Friday, October 31, 2008














Adieu veau, vache, cochon, couvée


Il a raison de ronchonner, Walid Al-Mouallem. Tout avait été minutieusement préparé pour que sa visite à Londres soit un succès. Quelques ronds de jambe par ci, quelques courbettes par là et il rentrait au pays avec un petit bout de reconnaissance supplémentaire de la part d'une Europe devenue très peu regardante. Patatras ! Le raid américain vient tout balayer d'un seul coup. Adieu veau syrien, vache américaine, cochon français et couvée israélienne ! Les compteurs sont remis à zéro et tout le monde se perd en conjectures sur le "timing" et sur les retombées de cette frappe qui intervient en fin de règne d'une Administration américaine qui pendant de longues années n'avait pas jugé utile de mettre ses menaces à exécution.

Pour dissimuler son désarroi, notre bibendum décide de faire le matamore. La Syrie n'est pas contente, elle se fâche tout rouge et pourrait si elle le voulait "faire mal" aux États-Unis, ose-t-il éructer des profondeurs de sa graisse dégoulinante. "Agression terroriste" par ci, "acte barbare" par là, la masse informe retrouve toute sa verve diplomatique et déterre pour la circonstance le vocabulaire fleuri qui avait été enfoui sur les conseils du sherpa français. Qu'on se le tienne pour dit ! La Syrie n'a pas peur et le fait savoir (en fait, elle panique et appelle au secours). Aïe aïe aïe, mes aïeux ! Nous allons voir ce que nous allons voir !

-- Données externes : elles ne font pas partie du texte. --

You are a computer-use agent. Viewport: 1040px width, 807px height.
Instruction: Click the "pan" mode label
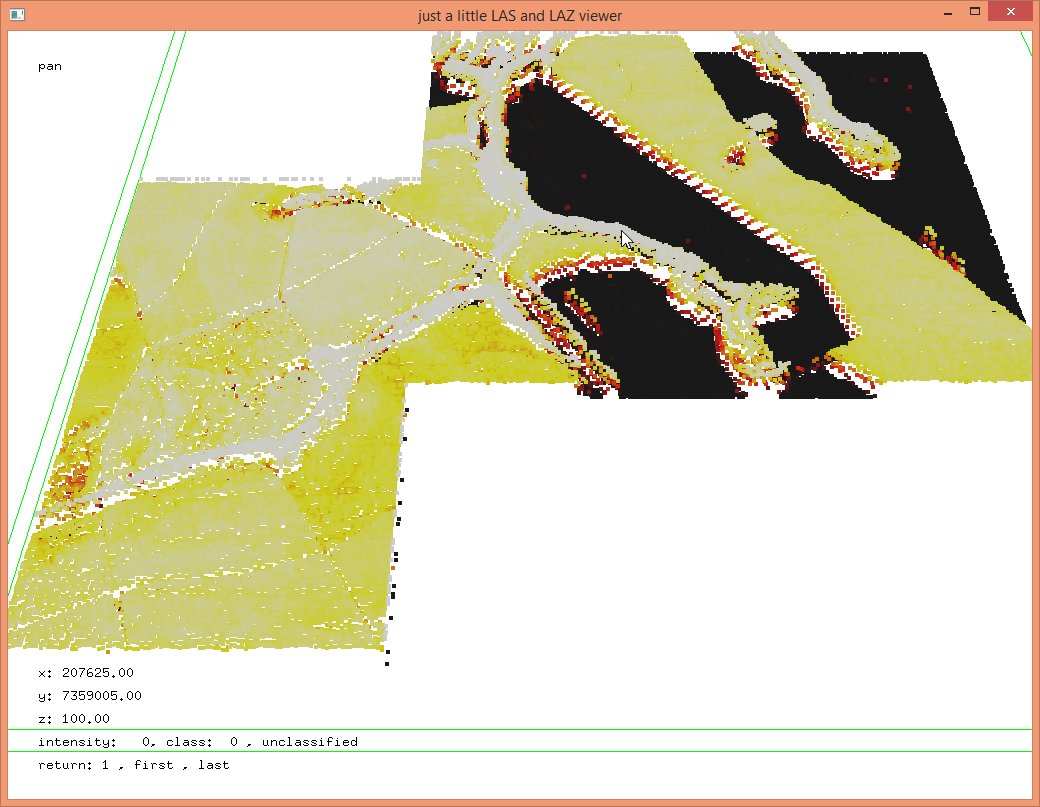pos(50,67)
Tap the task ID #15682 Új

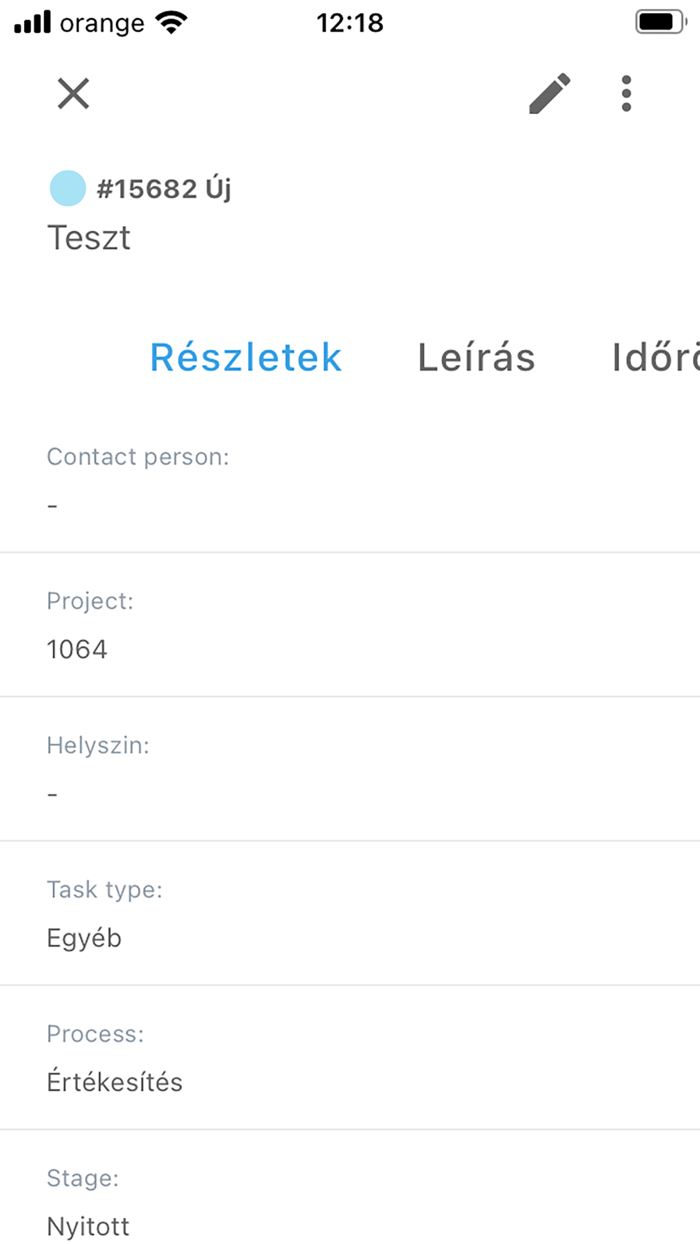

Quelque temps plus tard, les représailles fusent. Tenez-vous bien ! Pour punir l'agresseur et venger l'honneur bafoué de la "capitale (autoproclamée) de la culture arabe", Assad ne trouve mieux à faire que de s'attaquer à la culture américaine. Pour une fois, les standards ont été scrupuleusement respectés. Quoi de plus normal, de plus naturel et de plus évident pour une dictature qui laisse croupir ses intellectuels en prison que de fermer une école et un centre culturel.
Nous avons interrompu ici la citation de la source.